Budget impasses can disrupt certain government services, but they’ve historically had little lasting impact on stock prices.
Another deadline, another showdown
Once again, Congress is racing against the clock to negotiate a deal by September 30 to fund government services. Usually, the parties come together at the last second to avert a shutdown, passing a continuing resolution or a stopgap funding measure. But sometimes those talks spill past the deadline.

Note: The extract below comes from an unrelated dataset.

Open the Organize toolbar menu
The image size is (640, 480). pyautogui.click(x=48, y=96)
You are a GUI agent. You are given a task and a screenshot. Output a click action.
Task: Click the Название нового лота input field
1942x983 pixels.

Since 1976, there have been 21 instances of a government shutdown. Twelve of these were resolved within a week. But the most recent shutdown lasted 35 days.
Markets can be volatile during these times, with stocks historically split evenly between gains and losses. However, losses tend to be modest and short-lived. On average, the S&P 500 has returned 0.1% during shutdowns, but in the 12 months following their end, the S&P 500 has gained 12.2%.
Don’t let budget drama derail your investment approach
Government shutdowns often create uncertainty and concern in financial markets. However, history suggests that investors shouldn’t let short-term budget disputes disrupt their long-term investment goals. Staying focused and resisting the urge to react impulsively can help maintain investment discipline even during periods of heightened uncertainty.
A note about risk: All investing involves risks of fluctuating prices and the uncertainties of rates of return and yield inherent in investing. All security transactions involve substantial risk.